DUI: It’s not worth the trouble

The long-term detriments of a DUI arrest are just not worth it.

Sarah Black / Kylie Corbett


I know, I know, another “conscience coming at you” opinion piece. But let’s be real guys, death isn’t funny (Un­less he’s in Monty Python’s “Meaning of Life”), and early onset death is tragic.

On average one person is killed in an alcohol-related accident every 50 minutes in the U.S., according to the Na­tional Highway Traffic Safety Administration. In addition, it was found that teenage boys driving with blood alcohol levels rang­ing from 0.05 percent to 0.10 percent are about 20 times more likely to get into a car crash than sober teenage boys, according to the Los Angeles Criminal Defense Attorney blog.

The math has been done for you, but let me lay it out.

Being over 21, I know how tough it is to want to go out with the girls and “have a good time,” as they say. It’ll be Friday and after 80-plus hours of work and school combined, I just want to let loose a lit­tle bit.

But of course I don’t have the funds for a taxi, and none of my friends drive. Where does that leave me? At home on a Friday night watching “Tangled” and sipping a Guinness.

Yeah, not so glamorous.

However, after those hours I work every week, I’ve learned something—it’s not worth the risk. If I were to go out and have a few, wait an hour and drive home, what could happen on the road is a mystery. I could be fine, or, I could end up smashing into the side of a Cadillac Esca­lade and kill every passenger in my car. I could get pulled over for weaving and have a DUI on my record. I could run a motorcyclist off the road, and a whole number of other options.

 What it comes down to is that I value the lives of others and my own, and that takes priority over “having a good time.”

So my suggestion is to be smart.
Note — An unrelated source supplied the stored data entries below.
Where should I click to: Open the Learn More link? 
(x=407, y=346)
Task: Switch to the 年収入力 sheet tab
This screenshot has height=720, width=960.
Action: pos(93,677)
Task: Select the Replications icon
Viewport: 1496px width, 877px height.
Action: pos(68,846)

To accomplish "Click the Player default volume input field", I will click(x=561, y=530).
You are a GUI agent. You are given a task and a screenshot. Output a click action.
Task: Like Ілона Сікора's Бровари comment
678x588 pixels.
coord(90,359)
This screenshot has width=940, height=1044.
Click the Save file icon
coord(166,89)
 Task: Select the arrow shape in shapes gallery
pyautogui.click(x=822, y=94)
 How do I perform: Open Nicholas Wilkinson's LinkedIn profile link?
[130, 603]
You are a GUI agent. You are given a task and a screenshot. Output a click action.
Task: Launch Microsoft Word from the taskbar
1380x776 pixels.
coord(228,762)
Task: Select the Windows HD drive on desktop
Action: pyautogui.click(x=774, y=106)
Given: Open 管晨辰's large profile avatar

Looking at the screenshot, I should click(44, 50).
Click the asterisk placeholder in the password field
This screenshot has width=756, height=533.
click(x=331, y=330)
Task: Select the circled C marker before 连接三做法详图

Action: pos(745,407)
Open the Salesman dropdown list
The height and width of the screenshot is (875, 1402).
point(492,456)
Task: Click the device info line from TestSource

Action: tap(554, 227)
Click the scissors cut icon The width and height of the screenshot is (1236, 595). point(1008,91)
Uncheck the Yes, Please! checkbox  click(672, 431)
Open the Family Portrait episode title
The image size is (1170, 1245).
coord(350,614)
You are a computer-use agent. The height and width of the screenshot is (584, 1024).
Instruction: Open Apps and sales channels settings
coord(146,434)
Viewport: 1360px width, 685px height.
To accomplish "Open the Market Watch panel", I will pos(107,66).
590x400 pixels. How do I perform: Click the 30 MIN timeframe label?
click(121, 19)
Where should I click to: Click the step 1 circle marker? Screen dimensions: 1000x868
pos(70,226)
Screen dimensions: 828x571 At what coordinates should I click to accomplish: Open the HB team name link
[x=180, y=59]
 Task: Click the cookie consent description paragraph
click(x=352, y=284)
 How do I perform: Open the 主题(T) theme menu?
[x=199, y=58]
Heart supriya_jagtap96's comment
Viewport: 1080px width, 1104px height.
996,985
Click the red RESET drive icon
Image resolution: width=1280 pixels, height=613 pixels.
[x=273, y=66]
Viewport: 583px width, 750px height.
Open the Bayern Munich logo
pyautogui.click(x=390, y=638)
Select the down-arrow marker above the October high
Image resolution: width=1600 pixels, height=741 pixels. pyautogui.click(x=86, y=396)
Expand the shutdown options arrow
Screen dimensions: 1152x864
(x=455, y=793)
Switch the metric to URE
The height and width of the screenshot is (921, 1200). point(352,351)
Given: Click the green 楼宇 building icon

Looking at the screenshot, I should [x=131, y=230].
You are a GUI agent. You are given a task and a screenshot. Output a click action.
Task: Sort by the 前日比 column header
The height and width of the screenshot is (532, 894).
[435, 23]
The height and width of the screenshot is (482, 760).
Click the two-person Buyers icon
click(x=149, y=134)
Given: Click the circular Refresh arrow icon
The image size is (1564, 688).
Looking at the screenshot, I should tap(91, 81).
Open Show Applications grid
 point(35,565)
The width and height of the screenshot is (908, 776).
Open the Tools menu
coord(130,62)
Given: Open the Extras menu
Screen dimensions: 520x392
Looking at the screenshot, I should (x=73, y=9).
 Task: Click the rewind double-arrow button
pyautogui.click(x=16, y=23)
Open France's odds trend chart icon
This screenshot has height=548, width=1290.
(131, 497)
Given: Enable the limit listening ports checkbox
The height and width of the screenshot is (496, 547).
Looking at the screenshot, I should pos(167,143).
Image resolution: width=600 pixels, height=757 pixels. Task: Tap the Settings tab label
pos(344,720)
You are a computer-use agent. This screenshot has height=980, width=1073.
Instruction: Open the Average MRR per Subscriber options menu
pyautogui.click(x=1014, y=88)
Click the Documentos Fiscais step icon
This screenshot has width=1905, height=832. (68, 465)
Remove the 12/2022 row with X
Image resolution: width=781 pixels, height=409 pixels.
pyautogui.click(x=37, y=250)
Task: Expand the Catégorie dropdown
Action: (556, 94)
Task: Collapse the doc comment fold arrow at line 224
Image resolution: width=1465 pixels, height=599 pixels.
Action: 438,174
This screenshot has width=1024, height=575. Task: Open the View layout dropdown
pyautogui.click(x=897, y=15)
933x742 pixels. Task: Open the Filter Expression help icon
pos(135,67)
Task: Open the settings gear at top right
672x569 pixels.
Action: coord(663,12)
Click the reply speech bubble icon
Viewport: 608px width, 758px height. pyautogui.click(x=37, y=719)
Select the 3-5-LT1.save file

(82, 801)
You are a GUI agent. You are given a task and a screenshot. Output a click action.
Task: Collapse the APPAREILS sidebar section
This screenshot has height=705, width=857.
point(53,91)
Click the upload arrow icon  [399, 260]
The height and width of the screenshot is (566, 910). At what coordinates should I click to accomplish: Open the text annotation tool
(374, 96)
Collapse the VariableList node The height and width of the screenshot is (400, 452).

Drinking and driving may at times be convenient, but it isn’t safe under any circumstance, and the risks truly outweigh the benefits.


“Naive” is the word that comes to my mind when I imagine a world where underage drinking does not occur in today’s society.

All of us have been lectured to not drink by friends, family, the education system, and all of the above at one point or another, am I right? Let me tell you right away that you should keep reading because I’m not here to tell you to stop drinking.

At 19 years old, I have never put myself in a harmful environment involving alcohol. Although my mom is happy about this, she still believes that it’s a little strange that I have never tried alcohol with my peers, or been pressured to do so while growing up. To not drink alcohol before the legal age of 21 has been my choice.

Now you may be thinking that because I have never tried alcohol, means that I am no longer a credible source. I haven’t been blinded from the obvious negative consequences of alcohol consumption on those around me as a result.

While most of us are aware of the dangerous consequences of driving under the influence, we choose to ignore the numbers each year. More than 1,700 college students are killed each year in the U.S., according to The Marin Institute.

If people want alcohol, they will find a way to get it, whether it’s from friends, family, or a random stranger that is asked outside of a liquor store in the parking lot.

According to Students Against Destructive Decisions, among underage drinkers (ages 12-20), 30.8 percent paid for the alcohol the last time they drank – including 8.3 percent who purchased the alcohol themselves and 22.3 percent who gave money to someone else to purchase it.

Anything is worth it until someone catches you, some may argue, but I prefer to not put myself in that kind of situation in the first place.

Approximately 50 people a day die due to alcohol-related traffic crashes, according to the National Highway Traffic Safety Administration. People who drive under the influence put their lives, the lives of their passengers, and the lives of innocent bystanders on the streets at risk.